Generalization vs One-to-One Associations
Introduction
Sometimes, you want to add information to an entity which is used in a different module, perhaps a module which is imported from the Mendix Marketplace. You do not want to customize the entity as this will prevent you from getting updated versions of the module. At other times, you may want to add additional information to some objects of an entity but not to others. For these cases there are two methods you can use: generalization (or inheritance as it is often called) or associated entities.
Mendix developers have to choose on a daily basis whether or not they want to use inheritance or associations. One example which occurs in most apps is deciding how you want to set up your users. Are you going to keep using the already available Account entity in the Administration module? Or are you going to work with separate entities with a one-to-one association to the user account? Or are you going to add (multiple) entities that inherit from System.User? In this case, it would be bad practice to add additional information directly to the System.User entity and, in fact, Mendix prevents you from doing so.
When defining closely related structures, it can be difficult to decide on the best architecture. Should the entity inherit from a base structure or do you rather want to use a one-to-one association? You should consider both options as each one can have a huge impact on the performance of the application or the speed of development.

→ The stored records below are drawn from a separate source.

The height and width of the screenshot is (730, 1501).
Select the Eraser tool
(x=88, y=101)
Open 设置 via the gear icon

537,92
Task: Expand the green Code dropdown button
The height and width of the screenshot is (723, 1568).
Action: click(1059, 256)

Generalization, Specialization, and Inheritance
The Mendix domain model is based on the class diagram in UML, which allows the specification of the objects/entities and their attributes and associations. The concept of generalization in Mendix is exactly the same as in UML. However, the Mendix domain model uses a different notation to display the generalization. The UML class diagram uses associations with a hollow triangle (arrow) pointing to the super class (meaning, the generalization). In Mendix generalization is expressed with a blue label above the specialized entity, specifying the generalization entity name.
UML also allows us to specify the types of associations, such as an Aggregation or Composition. The definition of these associations specify whether or not the objects can exist without each other. Unlike UML we can not specify how strong a relationship is. Any dependencies between the two objects have to be specified using event microflows or delete behavior/prevention.
Performance
To understand the impact on, and behavior of, the application, you need to understand the basic concepts of Transactions and (Database) Isolation Levels.

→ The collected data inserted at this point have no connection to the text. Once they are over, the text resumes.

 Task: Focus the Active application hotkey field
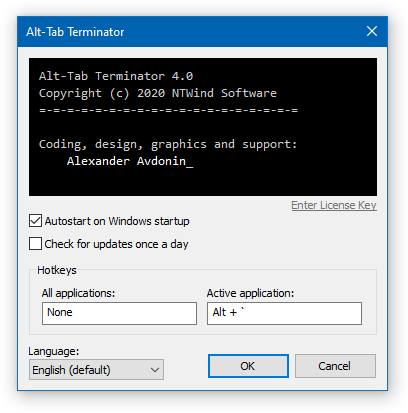point(284,313)
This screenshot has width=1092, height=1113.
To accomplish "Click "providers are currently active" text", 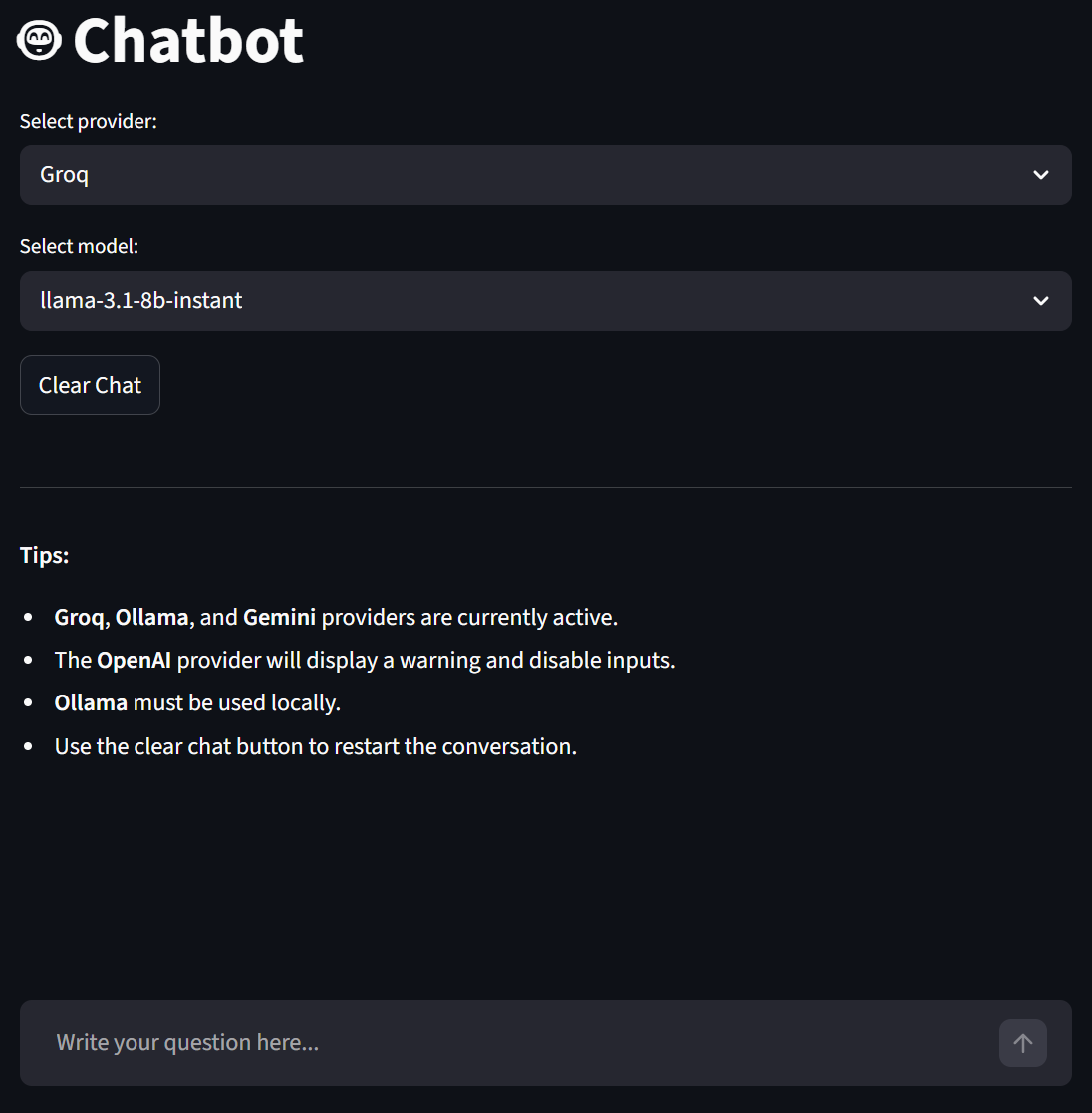I will point(469,618).
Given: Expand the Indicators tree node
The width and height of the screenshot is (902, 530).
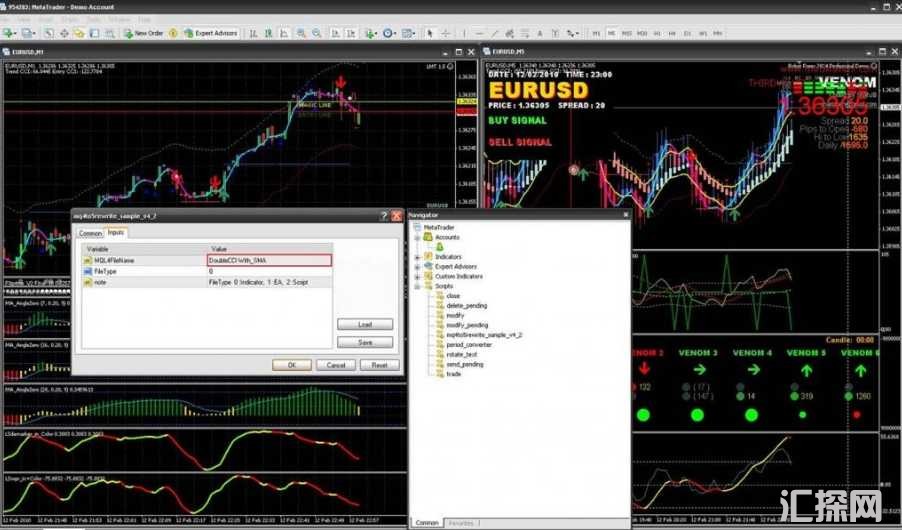Looking at the screenshot, I should [418, 257].
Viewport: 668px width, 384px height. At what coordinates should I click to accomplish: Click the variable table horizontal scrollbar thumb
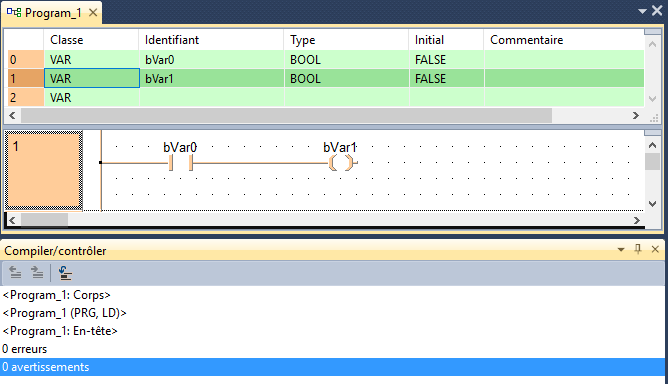(x=286, y=115)
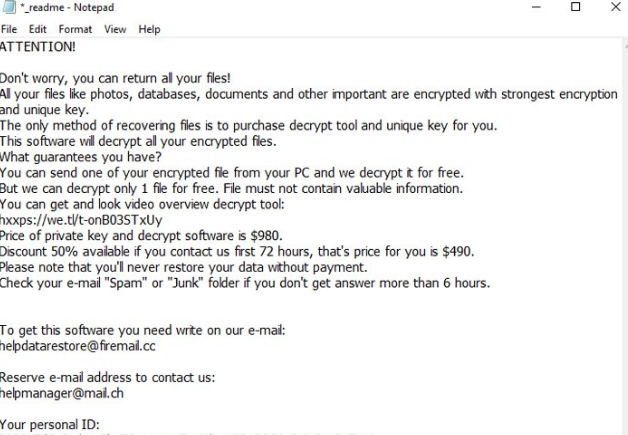Open the Edit menu

pyautogui.click(x=40, y=30)
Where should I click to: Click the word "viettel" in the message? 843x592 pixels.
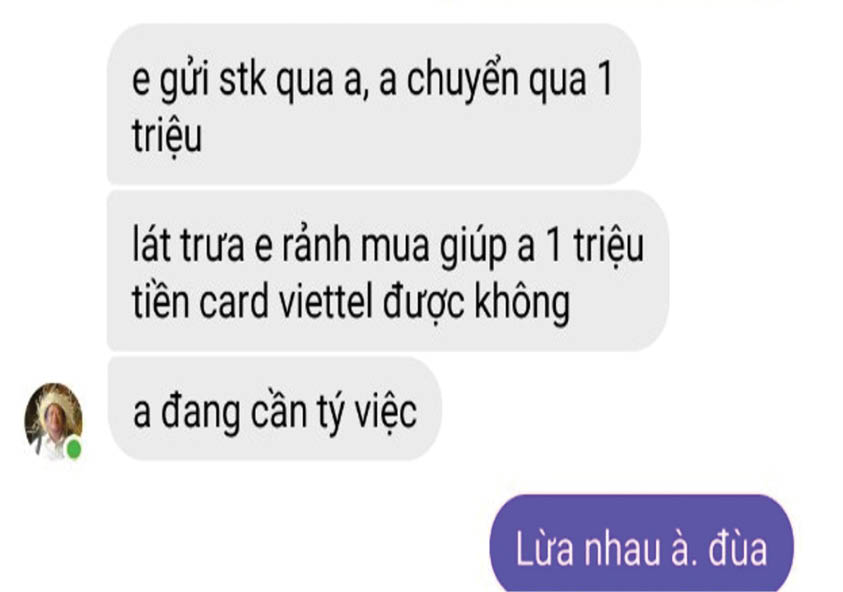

The Mendix Platform uses transactions, which means that every microflow, commit, and delete will happen in a (database) transaction. The transaction is initialized as soon as the microflow executes its first database action, and only ends when the microflow completes. Write actions to the database take write locks on the modified objects and these are held until the end of the transaction. This is the reason why Mendix recommends that write activities for all types of entities and associations are moved as far as possible towards the end of the microflow. Locks taken for retrieve activities, on the other hand, only last until the end of the retrieve action.
The Mendix Platform uses the isolation level Read Committed, which means that only committed objects can be read outside the transaction. If another microflow is trying to read an object that is in the middle of being changed, it will have to wait until the transaction has completed. The details of the way the database implements this isolation level depend on the underlying database management system (for example, PostgreSQL). This is important to know, since this has significant impact on your choice between inheritance or associated objects.

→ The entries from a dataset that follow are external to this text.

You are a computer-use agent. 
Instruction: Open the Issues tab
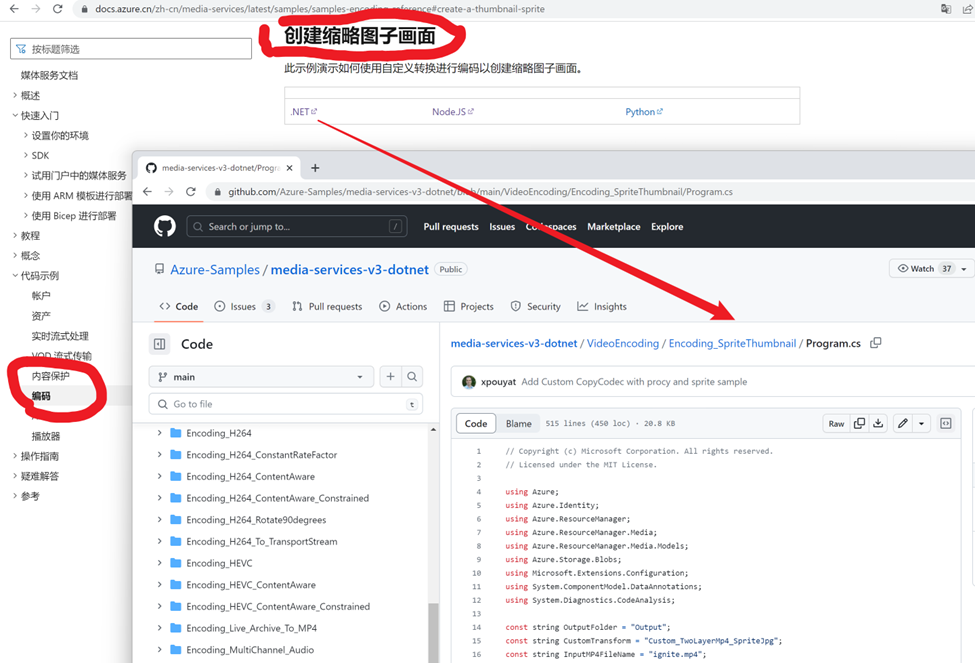[243, 307]
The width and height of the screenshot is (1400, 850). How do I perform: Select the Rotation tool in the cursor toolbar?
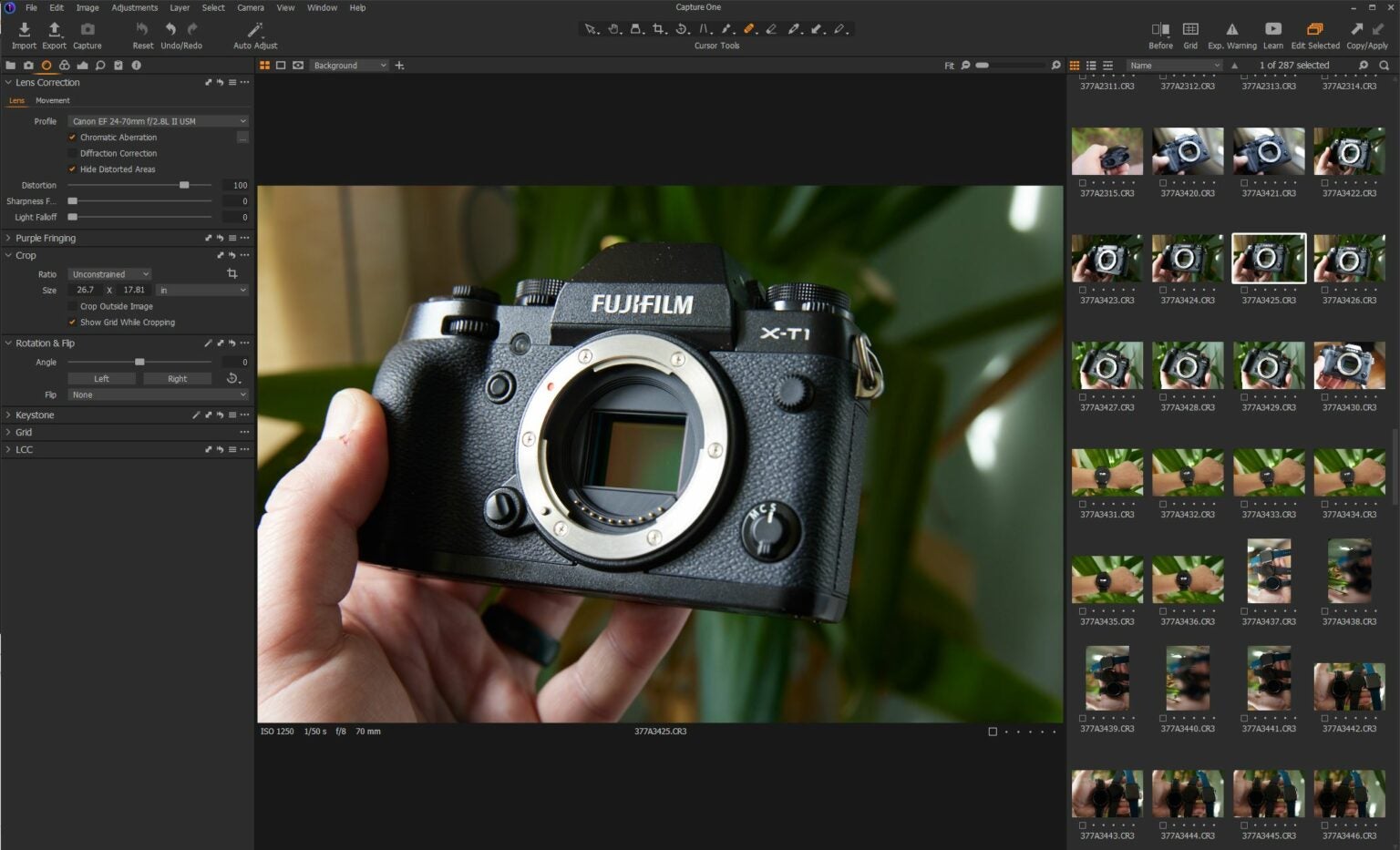click(682, 28)
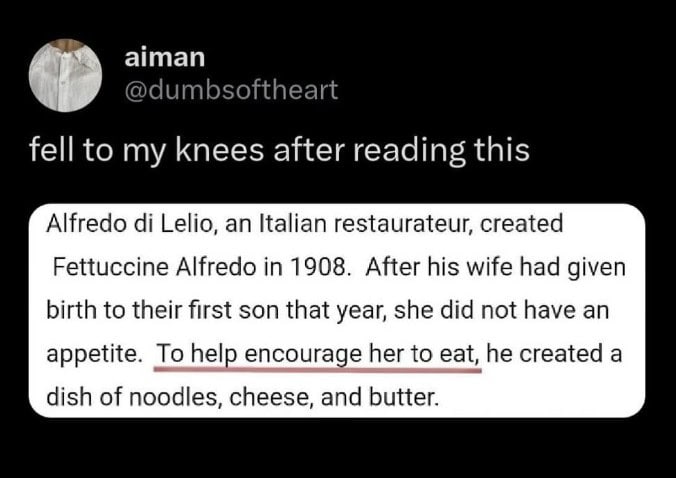Click the word "created" ending the first line
The height and width of the screenshot is (478, 676).
521,224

Creating and Changing Objects
When changing an object, the Mendix Platform will write those changes to the database as soon as you execute the commit activity or when you set the Commit action on the change object to Yes. The update or insert query will be performed based on the values you have changed. However, this does not end the transaction. The precise behavior varies according to the database management system being used, but most likely this will lock the record and prevent other users from reading it until the transaction has been completed (either finished or rolled back).
Inheritance
When you change an object with inheritance the platform will potentially prevent all the retrieves on all entities from the hierarchy, since it will look at the generalization, which is required for all retrieves.
One-to-One Association
When changing an object, none of the associated objects will be changed. There are two exceptions to this rule: if you change the associated object in an object event, or when associated objects are being ‘autocommitted’, see Object Activities.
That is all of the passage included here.